Problem requirements: Turn the lines below, from the line with "Task: Check the box for hysterectomy paper" to the line with "point(1104,266)", both included, into a numbered list with one line per item and blank lines dropped.
----
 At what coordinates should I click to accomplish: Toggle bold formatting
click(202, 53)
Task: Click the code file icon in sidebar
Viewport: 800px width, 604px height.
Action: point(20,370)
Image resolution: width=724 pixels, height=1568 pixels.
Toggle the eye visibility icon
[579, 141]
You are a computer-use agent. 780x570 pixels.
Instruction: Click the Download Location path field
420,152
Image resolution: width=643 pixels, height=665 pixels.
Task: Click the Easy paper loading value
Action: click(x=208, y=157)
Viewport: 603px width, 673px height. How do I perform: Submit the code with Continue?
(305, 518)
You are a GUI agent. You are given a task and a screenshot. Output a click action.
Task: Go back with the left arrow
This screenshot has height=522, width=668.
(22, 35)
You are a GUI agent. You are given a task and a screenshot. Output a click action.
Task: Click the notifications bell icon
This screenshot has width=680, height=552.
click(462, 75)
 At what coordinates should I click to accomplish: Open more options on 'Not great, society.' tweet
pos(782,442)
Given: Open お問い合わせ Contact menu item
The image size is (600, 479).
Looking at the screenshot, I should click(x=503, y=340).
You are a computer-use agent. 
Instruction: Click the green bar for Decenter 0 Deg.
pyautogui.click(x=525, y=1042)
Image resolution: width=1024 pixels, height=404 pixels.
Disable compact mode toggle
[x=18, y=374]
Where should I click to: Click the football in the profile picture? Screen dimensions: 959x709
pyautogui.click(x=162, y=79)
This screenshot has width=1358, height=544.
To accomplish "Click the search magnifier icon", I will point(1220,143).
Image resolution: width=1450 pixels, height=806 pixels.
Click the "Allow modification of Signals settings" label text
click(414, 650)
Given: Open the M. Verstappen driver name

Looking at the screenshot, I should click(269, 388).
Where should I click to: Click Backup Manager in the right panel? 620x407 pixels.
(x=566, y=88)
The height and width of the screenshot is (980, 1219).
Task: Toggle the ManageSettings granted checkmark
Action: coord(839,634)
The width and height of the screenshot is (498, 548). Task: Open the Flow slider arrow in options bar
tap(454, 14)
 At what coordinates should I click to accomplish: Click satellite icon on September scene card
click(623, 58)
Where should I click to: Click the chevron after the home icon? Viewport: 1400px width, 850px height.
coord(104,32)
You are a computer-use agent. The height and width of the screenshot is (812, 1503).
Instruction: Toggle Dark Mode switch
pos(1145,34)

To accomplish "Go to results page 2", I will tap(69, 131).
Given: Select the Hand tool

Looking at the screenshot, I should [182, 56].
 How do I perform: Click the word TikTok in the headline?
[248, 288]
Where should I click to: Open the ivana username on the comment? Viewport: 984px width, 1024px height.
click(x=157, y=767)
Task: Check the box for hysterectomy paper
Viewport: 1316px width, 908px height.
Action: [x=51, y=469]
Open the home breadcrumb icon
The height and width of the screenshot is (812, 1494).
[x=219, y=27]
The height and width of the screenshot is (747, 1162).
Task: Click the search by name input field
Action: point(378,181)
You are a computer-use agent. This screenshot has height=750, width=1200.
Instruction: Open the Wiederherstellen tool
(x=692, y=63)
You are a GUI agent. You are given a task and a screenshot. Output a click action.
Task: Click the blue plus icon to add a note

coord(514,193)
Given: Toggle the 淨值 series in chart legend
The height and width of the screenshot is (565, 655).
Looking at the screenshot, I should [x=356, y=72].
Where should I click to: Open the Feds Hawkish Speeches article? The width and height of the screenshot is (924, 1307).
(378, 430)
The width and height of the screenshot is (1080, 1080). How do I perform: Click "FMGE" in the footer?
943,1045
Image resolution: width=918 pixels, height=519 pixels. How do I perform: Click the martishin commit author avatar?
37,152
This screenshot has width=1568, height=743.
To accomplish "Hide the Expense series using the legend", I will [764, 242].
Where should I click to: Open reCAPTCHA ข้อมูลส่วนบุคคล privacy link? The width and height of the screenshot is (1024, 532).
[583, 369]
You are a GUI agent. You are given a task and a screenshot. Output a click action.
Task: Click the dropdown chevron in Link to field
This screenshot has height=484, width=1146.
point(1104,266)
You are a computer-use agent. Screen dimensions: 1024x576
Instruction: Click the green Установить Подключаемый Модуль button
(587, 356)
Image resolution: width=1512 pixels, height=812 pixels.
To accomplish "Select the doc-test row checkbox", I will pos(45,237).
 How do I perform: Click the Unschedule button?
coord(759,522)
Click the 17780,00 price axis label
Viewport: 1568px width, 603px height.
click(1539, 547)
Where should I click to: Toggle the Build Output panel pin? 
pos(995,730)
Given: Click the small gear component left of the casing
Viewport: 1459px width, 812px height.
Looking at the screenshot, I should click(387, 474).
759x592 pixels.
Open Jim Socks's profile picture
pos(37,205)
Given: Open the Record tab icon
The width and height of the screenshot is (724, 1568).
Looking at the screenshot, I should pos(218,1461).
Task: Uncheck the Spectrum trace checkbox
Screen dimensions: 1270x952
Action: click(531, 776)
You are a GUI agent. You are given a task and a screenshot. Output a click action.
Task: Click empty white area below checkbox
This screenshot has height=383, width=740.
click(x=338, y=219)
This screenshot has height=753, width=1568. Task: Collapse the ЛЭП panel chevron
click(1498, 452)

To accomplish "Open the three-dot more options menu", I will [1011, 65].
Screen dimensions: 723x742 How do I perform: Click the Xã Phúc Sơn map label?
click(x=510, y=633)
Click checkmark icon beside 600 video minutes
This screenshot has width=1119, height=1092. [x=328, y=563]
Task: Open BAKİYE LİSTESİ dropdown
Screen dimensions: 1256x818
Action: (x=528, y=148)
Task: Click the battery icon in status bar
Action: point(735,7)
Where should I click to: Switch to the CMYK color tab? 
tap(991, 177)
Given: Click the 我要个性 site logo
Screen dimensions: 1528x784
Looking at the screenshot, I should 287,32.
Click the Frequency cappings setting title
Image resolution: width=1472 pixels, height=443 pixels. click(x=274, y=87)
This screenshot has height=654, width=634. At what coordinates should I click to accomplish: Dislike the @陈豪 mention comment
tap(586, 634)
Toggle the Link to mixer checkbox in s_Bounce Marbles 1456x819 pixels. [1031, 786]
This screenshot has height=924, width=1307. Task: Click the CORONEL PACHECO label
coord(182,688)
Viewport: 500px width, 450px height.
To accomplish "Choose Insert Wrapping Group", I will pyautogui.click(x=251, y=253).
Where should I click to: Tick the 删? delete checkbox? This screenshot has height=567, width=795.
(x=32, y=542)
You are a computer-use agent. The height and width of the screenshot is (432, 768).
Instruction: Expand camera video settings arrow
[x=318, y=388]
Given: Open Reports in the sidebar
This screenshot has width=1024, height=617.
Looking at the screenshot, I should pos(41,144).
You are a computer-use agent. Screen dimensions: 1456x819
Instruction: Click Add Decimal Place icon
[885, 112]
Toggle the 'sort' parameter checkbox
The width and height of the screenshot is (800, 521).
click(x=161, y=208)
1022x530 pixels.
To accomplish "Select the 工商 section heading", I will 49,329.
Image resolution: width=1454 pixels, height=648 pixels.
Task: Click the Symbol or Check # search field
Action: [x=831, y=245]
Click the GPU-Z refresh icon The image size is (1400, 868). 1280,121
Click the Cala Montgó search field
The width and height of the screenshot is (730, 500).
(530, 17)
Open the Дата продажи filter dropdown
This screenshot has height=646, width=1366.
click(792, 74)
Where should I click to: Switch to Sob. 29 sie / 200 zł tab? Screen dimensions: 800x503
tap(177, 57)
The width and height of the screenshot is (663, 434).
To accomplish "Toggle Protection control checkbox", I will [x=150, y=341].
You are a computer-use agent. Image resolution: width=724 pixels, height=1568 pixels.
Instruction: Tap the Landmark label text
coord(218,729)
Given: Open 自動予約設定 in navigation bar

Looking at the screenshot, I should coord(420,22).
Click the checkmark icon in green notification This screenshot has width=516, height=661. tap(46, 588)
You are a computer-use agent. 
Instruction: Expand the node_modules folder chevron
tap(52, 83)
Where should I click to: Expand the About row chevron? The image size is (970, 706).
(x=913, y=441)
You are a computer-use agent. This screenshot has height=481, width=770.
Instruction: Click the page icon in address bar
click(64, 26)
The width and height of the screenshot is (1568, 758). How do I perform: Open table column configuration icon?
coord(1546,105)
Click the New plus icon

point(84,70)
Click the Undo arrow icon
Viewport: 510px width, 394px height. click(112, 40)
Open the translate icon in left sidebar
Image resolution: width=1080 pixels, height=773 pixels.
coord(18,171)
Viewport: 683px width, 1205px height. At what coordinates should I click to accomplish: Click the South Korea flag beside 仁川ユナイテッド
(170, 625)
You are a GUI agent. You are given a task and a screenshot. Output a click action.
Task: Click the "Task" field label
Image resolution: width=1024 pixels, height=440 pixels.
----
Output for this exercise:
1. Task: Check the box for hysterectomy paper
2. Viewport: 1316px width, 908px height.
3. Action: [x=51, y=469]
4. Open the home breadcrumb icon
5. The height and width of the screenshot is (812, 1494).
6. [x=219, y=27]
7. The height and width of the screenshot is (747, 1162).
8. Task: Click the search by name input field
9. Action: point(378,181)
10. You are a computer-use agent. This screenshot has height=750, width=1200.
11. Instruction: Open the Wiederherstellen tool
12. (x=692, y=63)
13. You are a GUI agent. You are given a task and a screenshot. Output a click action.
14. Task: Click the blue plus icon to add a note
15. coord(514,193)
16. Given: Toggle the 淨值 series in chart legend
17. The height and width of the screenshot is (565, 655).
18. Looking at the screenshot, I should [x=356, y=72].
19. Where should I click to: Open the Feds Hawkish Speeches article? The width and height of the screenshot is (924, 1307).
20. (378, 430)
21. The width and height of the screenshot is (1080, 1080). How do I perform: Click "FMGE" in the footer?
22. 943,1045
23. Image resolution: width=918 pixels, height=519 pixels. How do I perform: Click the martishin commit author avatar?
24. 37,152
25. This screenshot has width=1568, height=743.
26. To accomplish "Hide the Expense series using the legend", I will [764, 242].
27. Where should I click to: Open reCAPTCHA ข้อมูลส่วนบุคคล privacy link? The width and height of the screenshot is (1024, 532).
28. [583, 369]
29. You are a GUI agent. You are given a task and a screenshot. Output a click action.
30. Task: Click the dropdown chevron in Link to field
31. This screenshot has height=484, width=1146.
32. point(1104,266)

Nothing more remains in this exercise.